(Dataset rows)
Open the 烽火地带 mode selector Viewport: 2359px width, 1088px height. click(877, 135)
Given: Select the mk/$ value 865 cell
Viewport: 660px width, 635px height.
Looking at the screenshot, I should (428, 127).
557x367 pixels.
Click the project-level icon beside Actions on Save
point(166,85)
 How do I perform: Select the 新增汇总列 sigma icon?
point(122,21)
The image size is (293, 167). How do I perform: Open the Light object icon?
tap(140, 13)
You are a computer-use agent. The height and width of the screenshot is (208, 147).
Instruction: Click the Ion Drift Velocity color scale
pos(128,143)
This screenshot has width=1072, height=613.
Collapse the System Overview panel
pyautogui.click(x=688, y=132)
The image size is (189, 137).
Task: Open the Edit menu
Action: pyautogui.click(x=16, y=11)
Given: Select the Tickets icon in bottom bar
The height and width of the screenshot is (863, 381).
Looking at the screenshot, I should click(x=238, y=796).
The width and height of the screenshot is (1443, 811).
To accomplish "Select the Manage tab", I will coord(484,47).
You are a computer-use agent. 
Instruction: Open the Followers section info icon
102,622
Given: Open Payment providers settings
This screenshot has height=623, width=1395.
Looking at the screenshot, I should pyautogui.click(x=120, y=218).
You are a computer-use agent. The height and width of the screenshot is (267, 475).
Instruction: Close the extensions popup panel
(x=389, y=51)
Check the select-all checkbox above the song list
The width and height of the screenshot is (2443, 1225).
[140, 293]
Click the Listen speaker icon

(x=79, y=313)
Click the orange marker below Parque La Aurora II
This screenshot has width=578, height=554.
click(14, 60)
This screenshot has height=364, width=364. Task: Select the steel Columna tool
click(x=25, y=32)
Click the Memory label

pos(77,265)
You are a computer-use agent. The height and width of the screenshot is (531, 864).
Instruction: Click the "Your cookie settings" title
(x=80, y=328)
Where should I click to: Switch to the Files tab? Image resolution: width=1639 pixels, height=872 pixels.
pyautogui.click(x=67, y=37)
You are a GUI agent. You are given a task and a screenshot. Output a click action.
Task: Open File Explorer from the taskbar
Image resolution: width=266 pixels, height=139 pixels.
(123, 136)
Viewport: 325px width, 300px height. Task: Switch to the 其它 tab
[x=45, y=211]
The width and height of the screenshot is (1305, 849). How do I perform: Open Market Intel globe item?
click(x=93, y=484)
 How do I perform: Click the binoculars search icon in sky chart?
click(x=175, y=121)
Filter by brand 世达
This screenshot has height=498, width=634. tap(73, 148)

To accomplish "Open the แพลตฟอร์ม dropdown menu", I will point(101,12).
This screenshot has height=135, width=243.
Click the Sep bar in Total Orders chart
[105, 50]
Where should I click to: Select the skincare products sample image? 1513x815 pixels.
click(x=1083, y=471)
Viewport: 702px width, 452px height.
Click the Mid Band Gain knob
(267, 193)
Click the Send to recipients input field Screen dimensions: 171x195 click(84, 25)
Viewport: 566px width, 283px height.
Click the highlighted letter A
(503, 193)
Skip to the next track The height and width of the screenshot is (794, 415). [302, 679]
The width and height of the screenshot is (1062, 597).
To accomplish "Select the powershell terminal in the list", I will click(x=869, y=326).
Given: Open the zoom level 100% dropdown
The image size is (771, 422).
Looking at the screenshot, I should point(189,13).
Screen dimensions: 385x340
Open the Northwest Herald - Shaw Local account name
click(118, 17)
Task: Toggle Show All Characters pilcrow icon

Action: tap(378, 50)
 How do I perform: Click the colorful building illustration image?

(AIM):
Return verbatim every line from the one with "Filter by brand 世达" through the final line of the dataset rows, including both of those lines.

(RESPONSE):
Filter by brand 世达
This screenshot has height=498, width=634. tap(73, 148)

To accomplish "Open the แพลตฟอร์ม dropdown menu", I will point(101,12).
This screenshot has height=135, width=243.
Click the Sep bar in Total Orders chart
[105, 50]
Where should I click to: Select the skincare products sample image? 1513x815 pixels.
click(x=1083, y=471)
Viewport: 702px width, 452px height.
Click the Mid Band Gain knob
(267, 193)
Click the Send to recipients input field Screen dimensions: 171x195 click(84, 25)
Viewport: 566px width, 283px height.
Click the highlighted letter A
(503, 193)
Skip to the next track The height and width of the screenshot is (794, 415). [302, 679]
The width and height of the screenshot is (1062, 597).
To accomplish "Select the powershell terminal in the list", I will click(x=869, y=326).
Given: Open the zoom level 100% dropdown
The image size is (771, 422).
Looking at the screenshot, I should point(189,13).
Screen dimensions: 385x340
Open the Northwest Herald - Shaw Local account name
click(118, 17)
Task: Toggle Show All Characters pilcrow icon

Action: tap(378, 50)
 How do I perform: Click the colorful building illustration image?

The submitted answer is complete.